About seven years ago, a summer camp for deaf kids visited the planetarium at Brigham Young University in Utah. An American Sign Language interpreter sat on the floor with the kids to translate the show’s narration. The kids would lean back to watch the stars on the domed ceiling of the planetarium, but then they would have to pause and shift their attention down to catch the narration. Up, down, up, down. The show took nearly twice as long as it does with spoken narration only, and it wasn’t exactly the magical, transporting experience planetarium shows can be.
“I have a cousin who’s deaf, so I actually thought through this ahead of time,” Jeannette Lawler, the planetarium’s director, tells Popular Science. Still, even with all her planning, “I was really dissatisfied with the quality of the show I presented.”
So, she began talking with other planetarium directors. Some told her they used captions for deaf visitors. That won’t work for kids who are just learning to read, she pointed out. Then the director at another Utah planetarium thought of using head-up displays that could beam an ASL narration right in front of the kids’ eyes. It was a prescient notion; it would be years before Google announced its Glass project. But Lawler recognized a good idea when she saw one. She recruited BYU computer scientist Michael Jones to develop software to go with head-mounted displays and launched a research program, bringing kids in to test Jones’ apps, as well as different devices. They’ve tested everything from rugged headsets originally designed for soldiers to Google Glass.
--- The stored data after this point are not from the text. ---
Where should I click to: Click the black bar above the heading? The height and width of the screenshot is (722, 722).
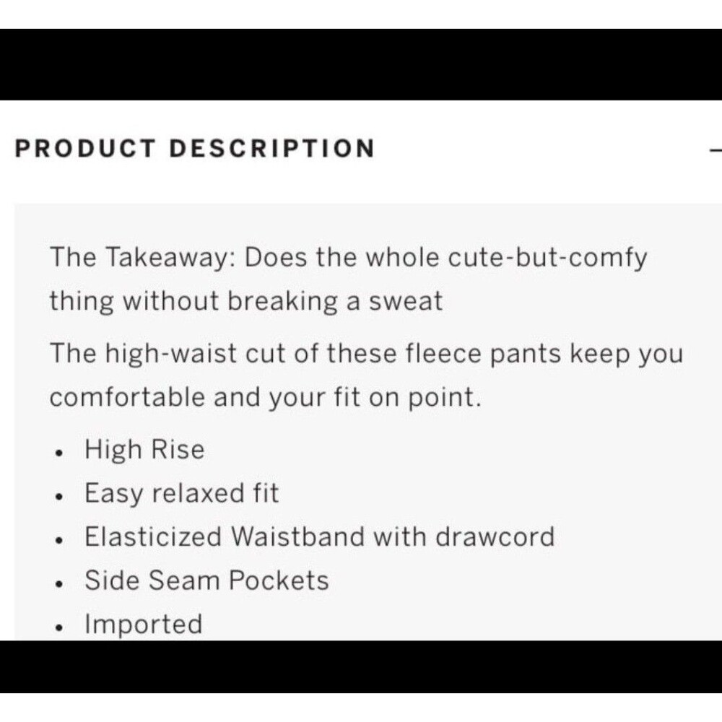(361, 64)
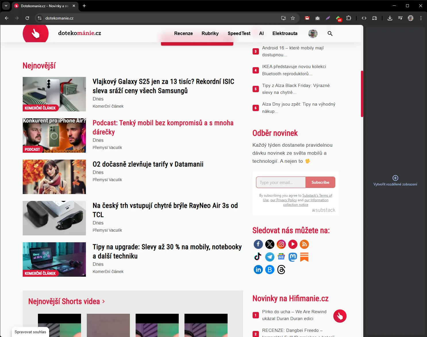Open Chrome three-dot menu
This screenshot has height=337, width=427.
coord(421,18)
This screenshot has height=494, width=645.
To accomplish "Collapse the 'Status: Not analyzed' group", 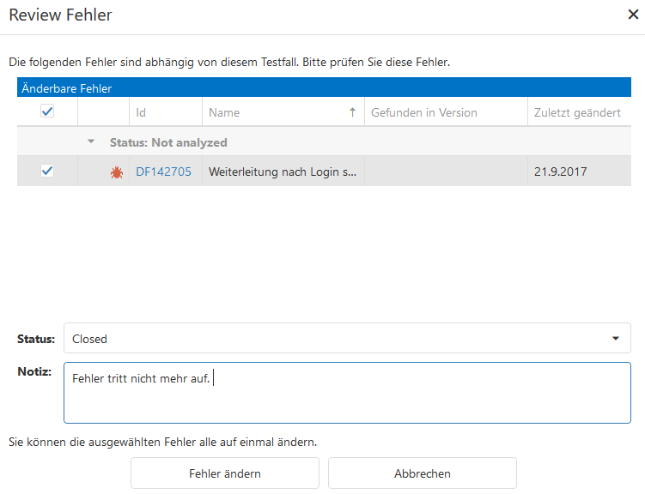I will [91, 142].
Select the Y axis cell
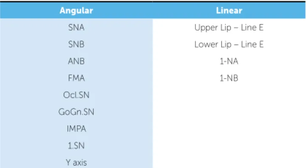This screenshot has width=306, height=168. [77, 161]
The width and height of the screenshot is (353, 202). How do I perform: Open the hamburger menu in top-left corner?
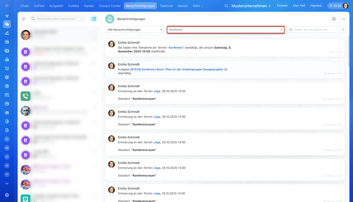click(7, 6)
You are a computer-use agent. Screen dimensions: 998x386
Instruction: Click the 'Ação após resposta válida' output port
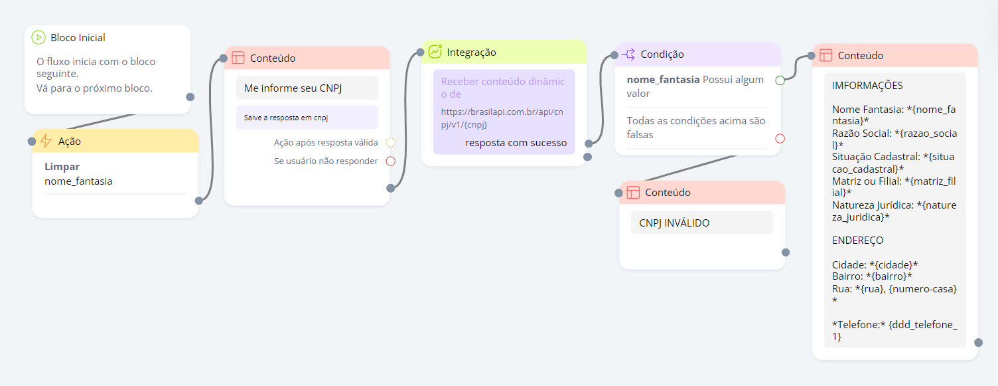[390, 142]

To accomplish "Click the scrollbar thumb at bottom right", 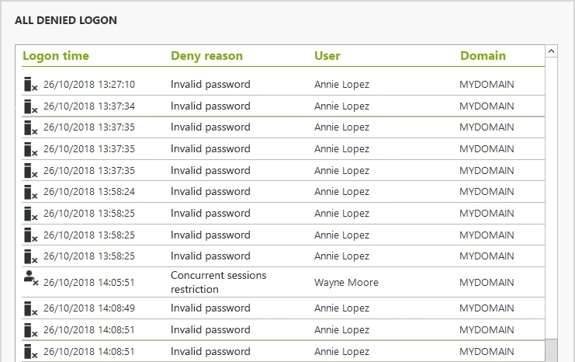I will (x=551, y=350).
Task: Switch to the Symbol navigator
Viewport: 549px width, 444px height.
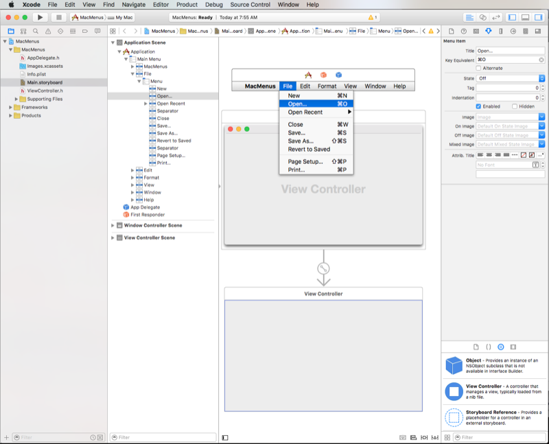Action: 23,32
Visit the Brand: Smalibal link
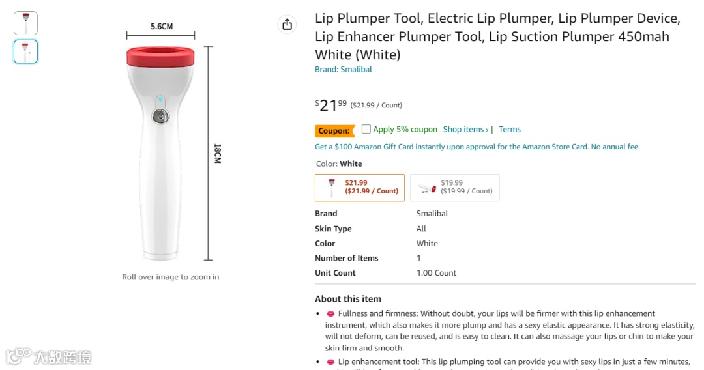 pos(344,70)
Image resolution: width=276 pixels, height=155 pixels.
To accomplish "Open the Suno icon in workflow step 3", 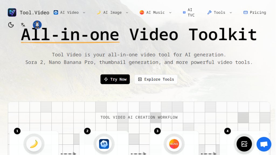I will pyautogui.click(x=174, y=144).
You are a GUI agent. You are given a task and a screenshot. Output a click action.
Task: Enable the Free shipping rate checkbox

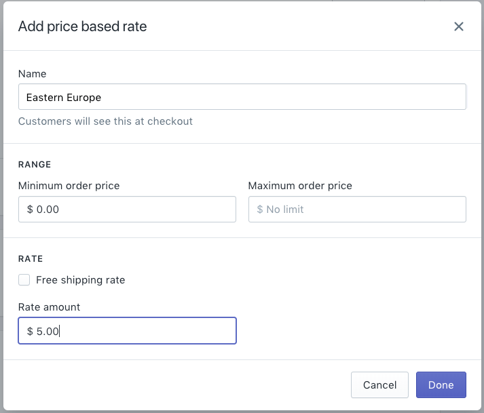click(x=24, y=279)
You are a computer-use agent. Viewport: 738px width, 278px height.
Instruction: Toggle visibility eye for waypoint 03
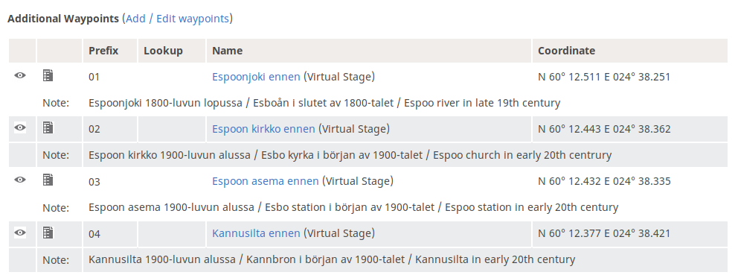point(20,180)
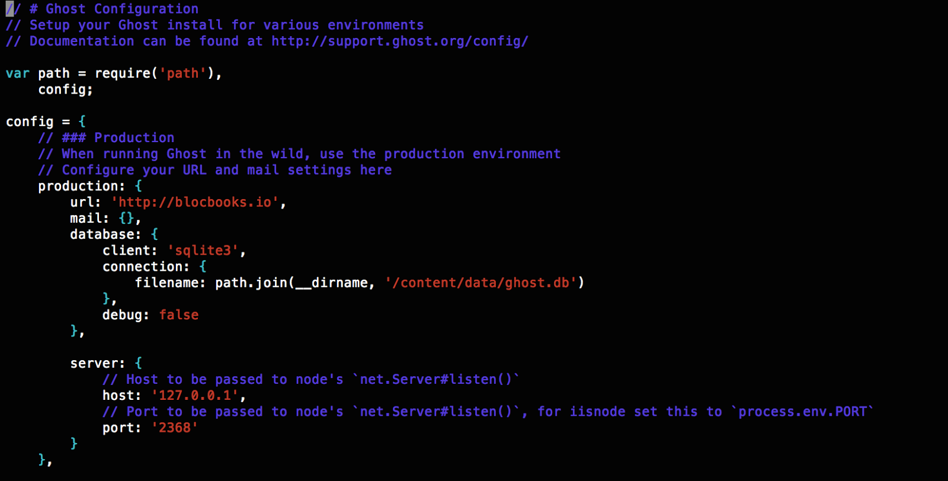Click the 'http://blocbooks.io' url string
948x481 pixels.
pos(195,203)
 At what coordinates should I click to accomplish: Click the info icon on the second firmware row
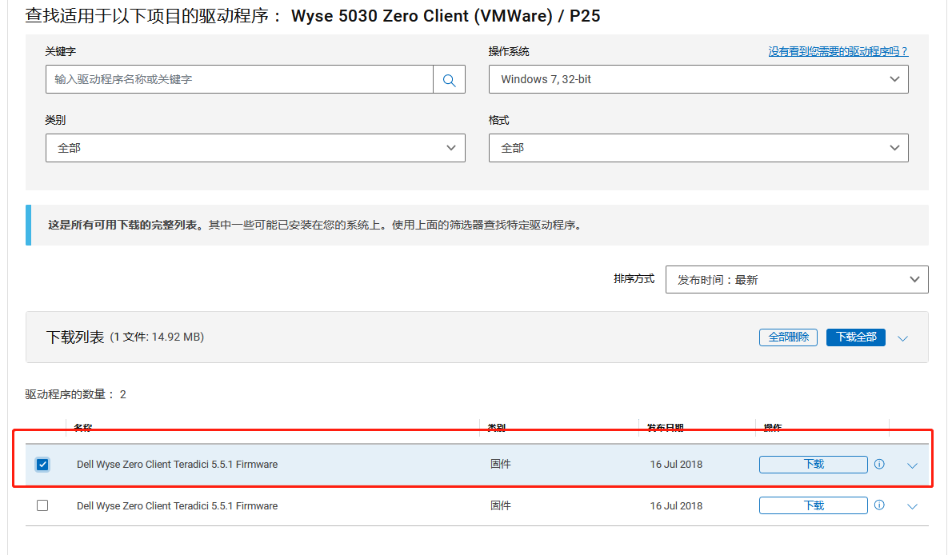(x=879, y=505)
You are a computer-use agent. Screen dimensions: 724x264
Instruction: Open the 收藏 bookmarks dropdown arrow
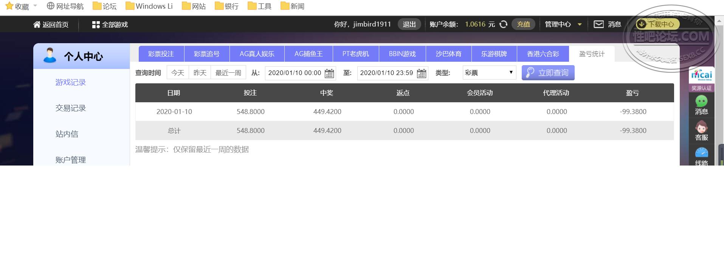(35, 6)
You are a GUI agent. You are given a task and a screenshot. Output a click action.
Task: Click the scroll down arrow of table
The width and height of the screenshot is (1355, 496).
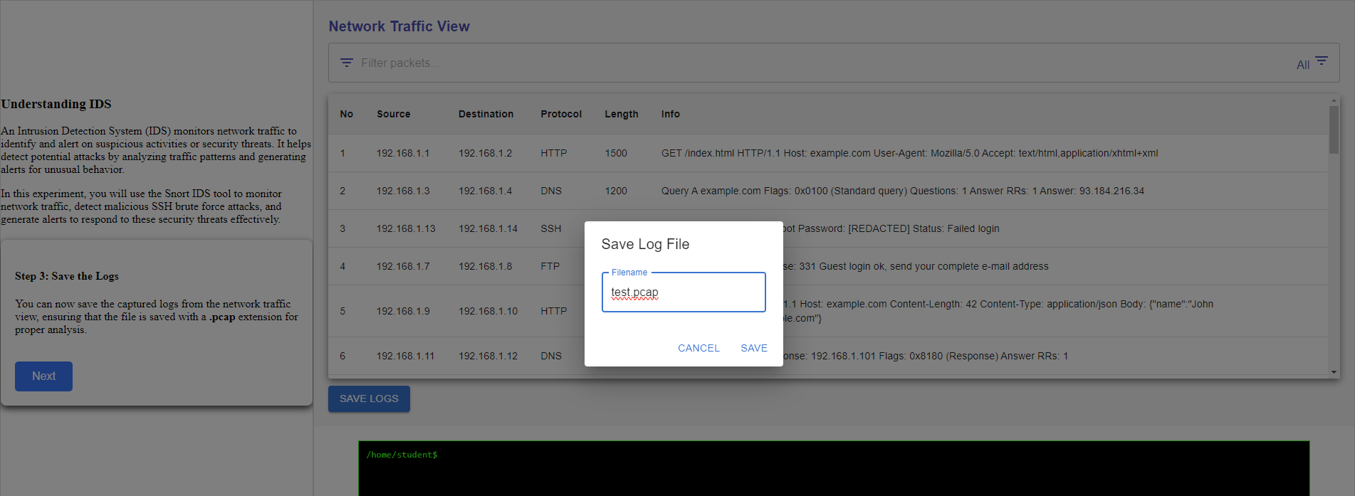(1334, 372)
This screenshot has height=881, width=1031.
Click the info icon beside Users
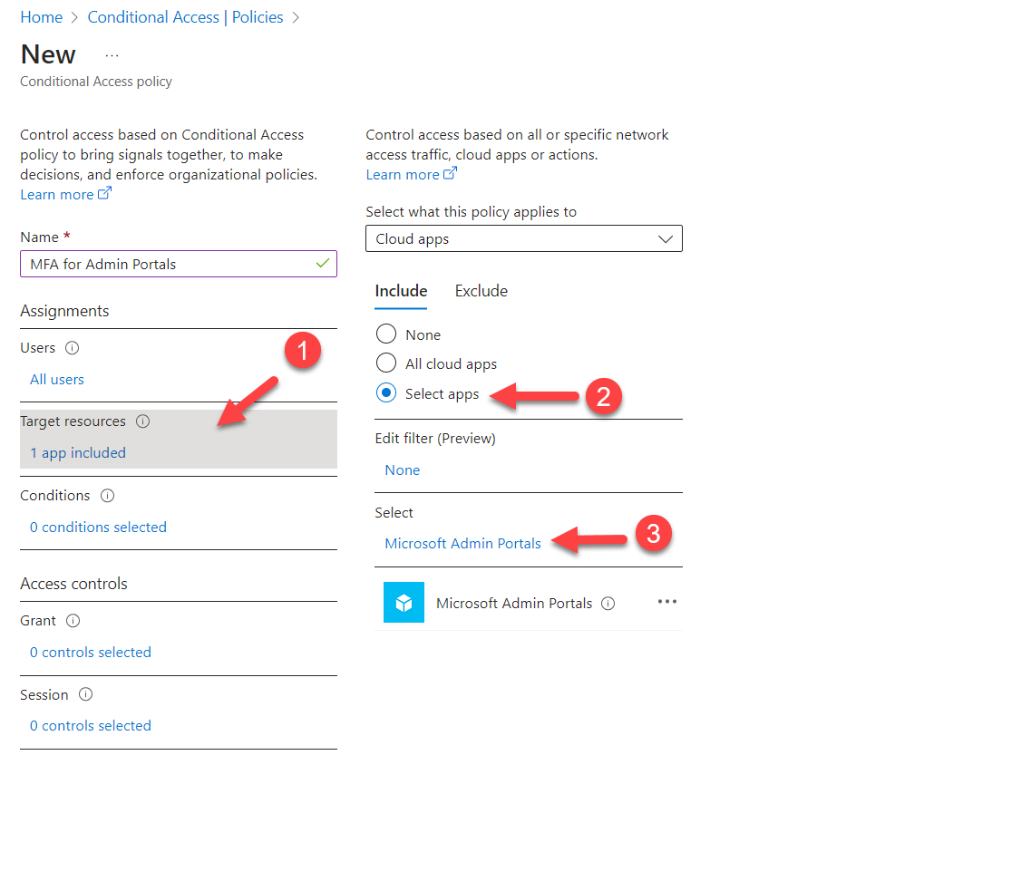coord(71,347)
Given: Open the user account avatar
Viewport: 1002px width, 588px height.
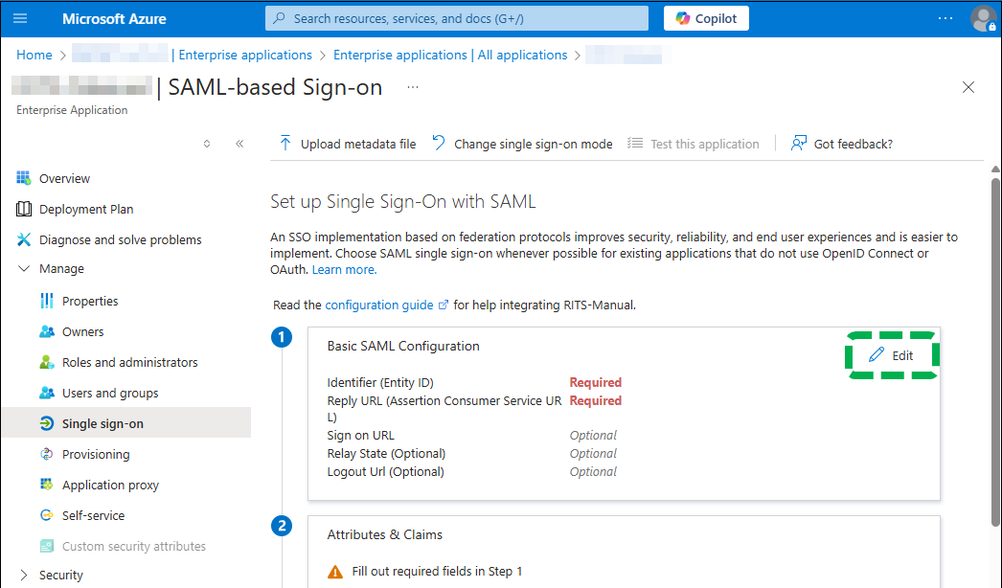Looking at the screenshot, I should pos(982,18).
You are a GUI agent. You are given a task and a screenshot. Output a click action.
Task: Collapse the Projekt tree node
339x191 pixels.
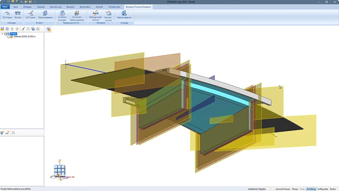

Now, Jones and students in his lab have designed their first planetarium app. They’ve gathered kids’ responses to wearing head mounted displays, which they’ll present at a conference in June. They also hope to recruit teachers who teach deaf kids to try head-up displays in their classrooms this fall. Jones has even come up with an idea for a computer vision-based head-up display app that could help deaf kids learning to read. The app would recognize when kids point to an unfamiliar word in a book, then pull up a video of an ASL speaker giving a definition.
“Imagine a deaf surgeon using the glasses to read/understand what others around him are saying while he’s performing the surgery.”
In the future, head-mounted displays could help deaf students in everything from English class to biology lab. Crucially, they eliminate the need to look back and forth between an interpreter and a lab demo or diagrams on the blackboard.
Tyler Foulger, a BYU undergraduate who helped translate for Jones and his focus-group kids, has run into this problem before. “Last year, I took a molecular biology lab with an ASL interpreter. When the instructor was explaining or demonstrating how to perform a certain task, I had to continually shift my attention from my interpreter to the instructor. This caused me to miss out on some of the important things that were said,” he says. I don’t know ASL, so Foulger and I talked on Google chat. “I was often behind,” he says. “I believe the glasses we’re developing will help combat that problem.”
Foulger, who plans to apply to medical school, has more ambitious ideas for the glasses, too. “Imagine a deaf surgeon using the glasses to read/understand what others around him are saying while he’s performing the surgery.”
For now, the Jones and his colleagues use pre-recorded videos of ASL speakers to narrate. In the future, Jones envisions making apps like this that could stream video from an interpreter to display wearers. That’s what would be needed for a surgeon, or even just for teachers who don’t want to have to pre-record everything they want to say. Jones and his students have set up a proof of concept of this streaming idea. For now, their prototype requires a hookup to a laptop.
Does this mean we’ll see a bunch of Google Glasses on kids in 2020? Not quite. So far, Lawler and Jones’ research has found that no device on the market today is exactly what deaf kids need. Some are too big and heavy for kids to use. Google Glass is light and comfortable, but it’s not perfect, either. For one, it shows things to the side of the user’s field of view. Focus groups say they prefer to see their interpreter right in the middle of their field of vision. Glass also works primarily with voice commands, a no-go for the majority of the deaf community.
Jones’ lab has just starting designing their own glasses for kids. But maybe they won’t have to. “There’s new stuff coming out all the time,” Jones says. “With a little patience, somebody else might solve the problem for us.”